Common shareholders’ equity attributable to PartnerRe (or book value) and tangible book value were $6.1 billion and $5.5 billion, respectively, at March 31, 2016, which were flat compared to December 31, 2015 due to the same factors as for total capital.

Significant events in the first quarter of 2016 and subsequent events

Acquisition of PartnerRe by EXOR

On March 18, 2016, following receipt of all regulatory approvals, EXOR S.p.A. completed the acquisition of PartnerRe Ltd. The transaction was effected by a merger of Pillar Ltd. (a wholly owned subsidiary of EXOR and incorporated specifically for the purpose of the merger) with and into PartnerRe. The common shareholders of PartnerRe, except for EXOR which held 9.9% of common share capital at the time of the transaction, upon cancellation of their shares, received $137.50 in cash per share and a special cash dividend of $3.00 per share (the latter also was paid to the shares held by EXOR). To complete the transaction, PartnerRe issued one common share at $1.00 par value to Exor N.V., representing 100% common share ownership of PartnerRe.

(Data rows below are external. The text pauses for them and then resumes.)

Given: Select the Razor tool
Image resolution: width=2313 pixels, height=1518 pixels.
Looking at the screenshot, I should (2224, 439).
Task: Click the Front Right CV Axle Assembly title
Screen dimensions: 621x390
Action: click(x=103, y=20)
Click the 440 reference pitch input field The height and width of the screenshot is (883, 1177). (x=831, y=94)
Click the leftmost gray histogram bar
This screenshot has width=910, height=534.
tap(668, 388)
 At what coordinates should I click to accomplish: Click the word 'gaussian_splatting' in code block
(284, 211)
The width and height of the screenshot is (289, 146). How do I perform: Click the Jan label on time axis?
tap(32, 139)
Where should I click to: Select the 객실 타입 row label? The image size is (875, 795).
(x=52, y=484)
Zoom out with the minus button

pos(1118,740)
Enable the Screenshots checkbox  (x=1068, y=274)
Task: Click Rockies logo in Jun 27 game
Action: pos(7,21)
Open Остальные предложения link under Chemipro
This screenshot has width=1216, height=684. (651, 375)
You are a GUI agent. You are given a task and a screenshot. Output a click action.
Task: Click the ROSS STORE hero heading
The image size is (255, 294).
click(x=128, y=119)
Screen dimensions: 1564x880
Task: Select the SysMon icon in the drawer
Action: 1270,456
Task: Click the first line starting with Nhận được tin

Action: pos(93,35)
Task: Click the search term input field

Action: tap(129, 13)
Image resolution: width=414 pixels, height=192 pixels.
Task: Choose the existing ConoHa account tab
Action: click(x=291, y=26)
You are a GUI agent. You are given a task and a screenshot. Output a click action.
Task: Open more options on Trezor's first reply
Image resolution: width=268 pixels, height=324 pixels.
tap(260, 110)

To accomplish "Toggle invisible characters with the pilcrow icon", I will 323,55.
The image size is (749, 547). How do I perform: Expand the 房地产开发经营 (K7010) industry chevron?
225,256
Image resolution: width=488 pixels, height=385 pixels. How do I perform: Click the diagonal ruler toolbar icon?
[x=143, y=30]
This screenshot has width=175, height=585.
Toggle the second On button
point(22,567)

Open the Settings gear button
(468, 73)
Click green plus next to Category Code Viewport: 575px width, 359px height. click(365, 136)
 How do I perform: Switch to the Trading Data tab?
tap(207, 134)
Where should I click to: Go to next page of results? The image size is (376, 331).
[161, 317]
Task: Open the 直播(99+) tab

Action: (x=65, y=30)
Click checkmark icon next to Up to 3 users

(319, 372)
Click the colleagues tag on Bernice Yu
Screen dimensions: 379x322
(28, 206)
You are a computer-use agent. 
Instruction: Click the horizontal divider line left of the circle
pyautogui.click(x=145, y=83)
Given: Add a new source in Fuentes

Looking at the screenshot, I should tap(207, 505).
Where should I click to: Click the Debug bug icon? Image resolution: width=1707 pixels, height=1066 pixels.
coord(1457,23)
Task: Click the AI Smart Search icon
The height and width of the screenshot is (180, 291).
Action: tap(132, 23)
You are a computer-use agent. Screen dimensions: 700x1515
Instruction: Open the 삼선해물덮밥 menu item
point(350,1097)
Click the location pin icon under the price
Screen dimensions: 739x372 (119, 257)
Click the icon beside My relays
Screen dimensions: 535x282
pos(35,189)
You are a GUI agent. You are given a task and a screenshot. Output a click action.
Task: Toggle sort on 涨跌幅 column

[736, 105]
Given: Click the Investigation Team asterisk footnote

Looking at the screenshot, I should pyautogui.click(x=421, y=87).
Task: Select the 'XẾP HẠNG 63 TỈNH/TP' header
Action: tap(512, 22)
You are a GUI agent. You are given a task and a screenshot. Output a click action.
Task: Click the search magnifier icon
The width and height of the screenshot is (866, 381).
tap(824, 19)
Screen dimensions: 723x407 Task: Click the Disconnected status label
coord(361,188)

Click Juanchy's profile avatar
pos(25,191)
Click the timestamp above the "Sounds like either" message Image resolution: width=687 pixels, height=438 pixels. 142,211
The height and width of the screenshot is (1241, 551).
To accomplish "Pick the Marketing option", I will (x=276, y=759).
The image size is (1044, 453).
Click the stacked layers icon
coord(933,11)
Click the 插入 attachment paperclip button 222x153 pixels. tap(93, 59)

Exchange offer for preferred shares

On April 1, 2016, PartnerRe launched an exchange offer, in accordance with the Merger Agreement, whereby participating preferred shareholders could exchange any or all existing preferred shares for newly issued preferred shares reflecting an extended call date of the fifth anniversary from the date of issuance. The terms of the newly issued preferred shares would be otherwise identical in all material respects to PartnerRe’s existing preferred shares. The exchange offer provides for a restriction on the payment of dividends on common shares to an amount not exceeding 67% of net income until December 31, 2020. The exchange offer expired on April 29, 2016.

Sale of investment in Almacantar and certain other financial assets to PartnerRe

On March 24, 2016, PartnerRe agreed to purchase from EXOR a 36% shareholding in the privately held United Kingdom real estate investment and development group, Almacantar Group S.A. (Almacantar), as well as certain financial investments, mainly third party funds, based upon the net asset value of these investments. As of April 29, 2016, PartnerRe has paid total cash consideration of $729 million for its investments in Almacantar and the third party funds. In addition to this amount, PartnerRe expects to pay a further amount of less than $10 million in the second quarter of 2016 related to the purchase of the remaining assets from EXOR. These transactions between related parties were entered into at arms-length.